■ **WRITTEN PROBLEM**
In the forum thread below about an alternate Royal Norwegian Navy, how many tonnes of Belgian gold does it say were in French hands?

■ **PAGE**
Det som går ned må komme opp-An Alternate Royal Norwegian Navy TL

Driftless

Donor
Richelieu shouldn't take that much effort to complete especially since she won't be damaged via a gun duel and air raids. Jean Bart on the other hand is a lost cause as far as completion during the war unless her second turret and the guns for if(and ideally some spares) magically appear in the UK
Your comment on the difficulty in completing Jean Bart brings up the point of restocking ammunition and big propulsion replacement parts. What elements could be done in North Africa? Or, would the French be forced to sideline some vessels and cannibalize them just for parts and ammunition stores? Though, don't some munitions have relatively short "shelf life" in hot climates?

If cannibilizing some ships isn't sufficient, do they replace with US or British gear, as the large size factories are still operating in those spots?
 
Last edited:
Since France is fighting on in this timeline, the most important thing for the allies is access to the French gold reserves in North Africa. IIRC, the Czech and Polish gold reserves were also in French North Africa as well.
There were no Czech gold in French hands, but there were Belgian (60 tonnes) and Polish gold. Czechoslovakian gold reserves were (mostly) sized in 1939 by the Nazi when they invaded Prague (it was one of Hitler's goal). Poland and Belgium had sent part of their reserves to France to preserve them, and pay for the war effort if they were invaded.
Note that the Belgian gold was later given to the Nazis by Vichy France OTL. In 1945, de Gaulle ordered to pay back the Belgians on France's own reserves.
 
Last edited:
I don’t really see how they could man a carrier, even a small one, or maybe even keep her in operation for long, given that carriers are extremely expensive to operate compared to other vessels. As for the Pacific, why? It’s very far away, the Allies can get their own forces there easier, and Norway’s main opponent is Germany, who still reigns supreme over the continent, close to Norway. The Allies, especially with the French staying in the fight, have a lot more to spare than OTL.

■ **GIVEN INFORMATION**
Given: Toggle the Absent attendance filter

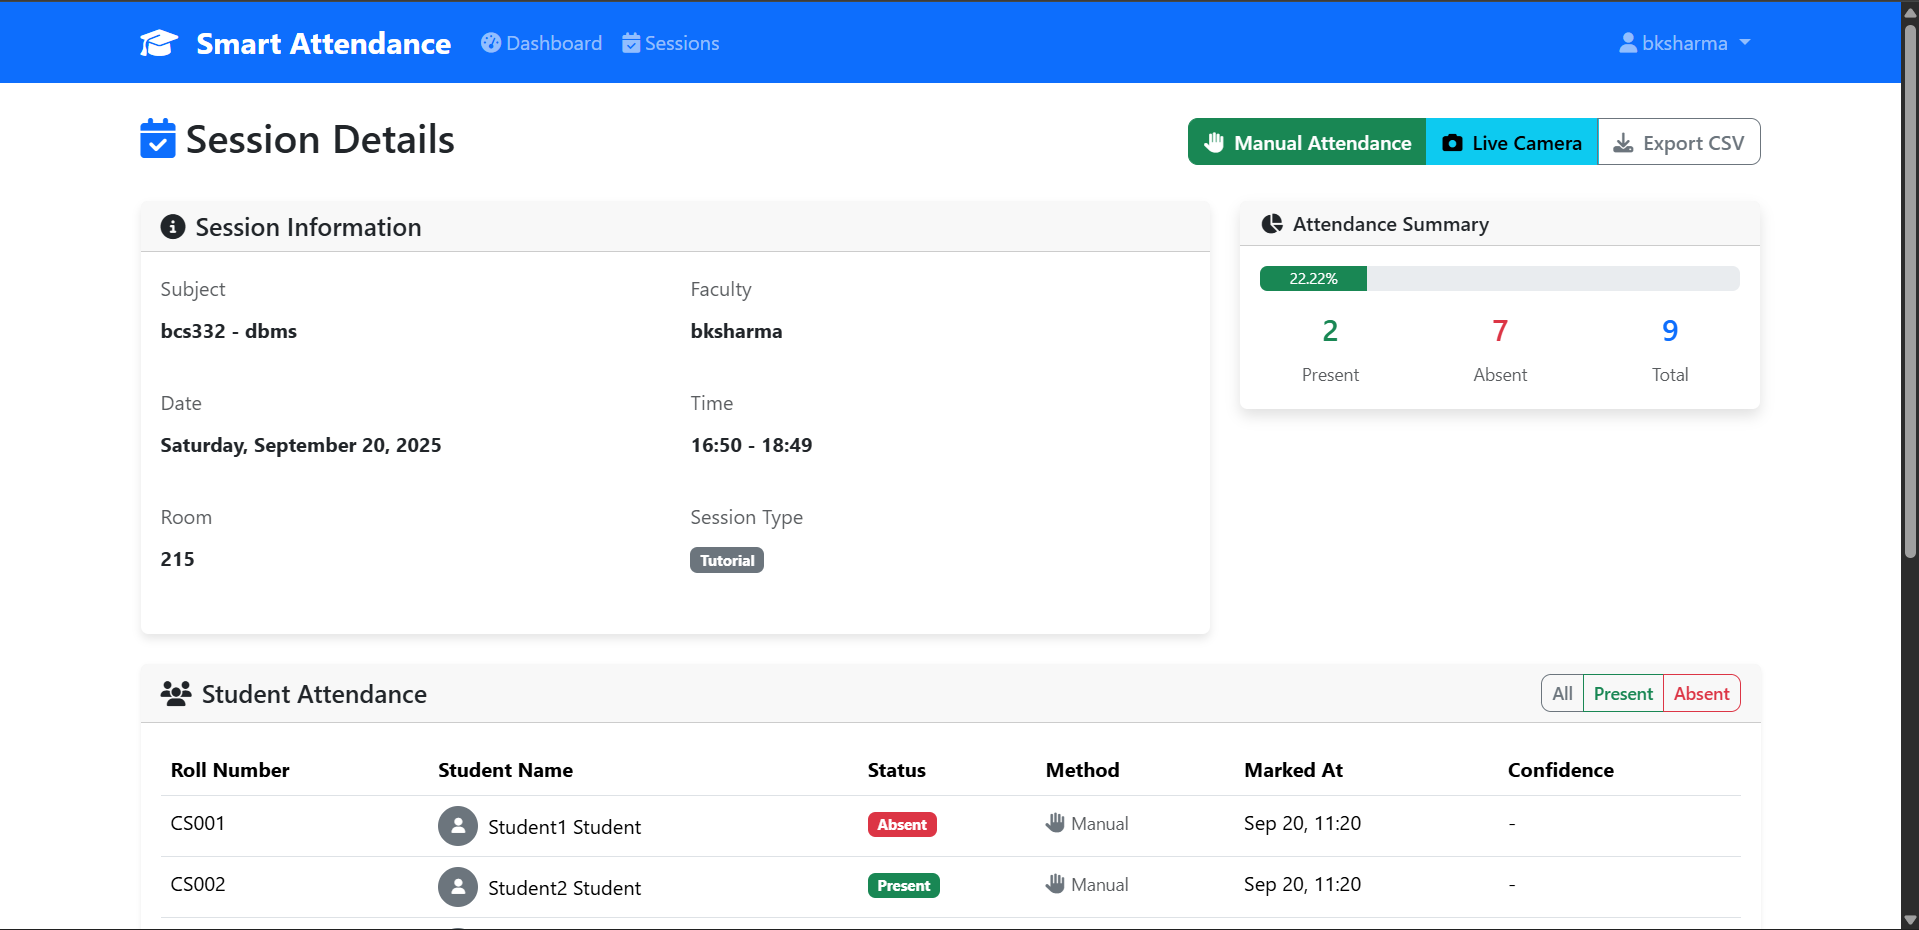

■ **WRITTEN SOLUTION**
60 tonnes.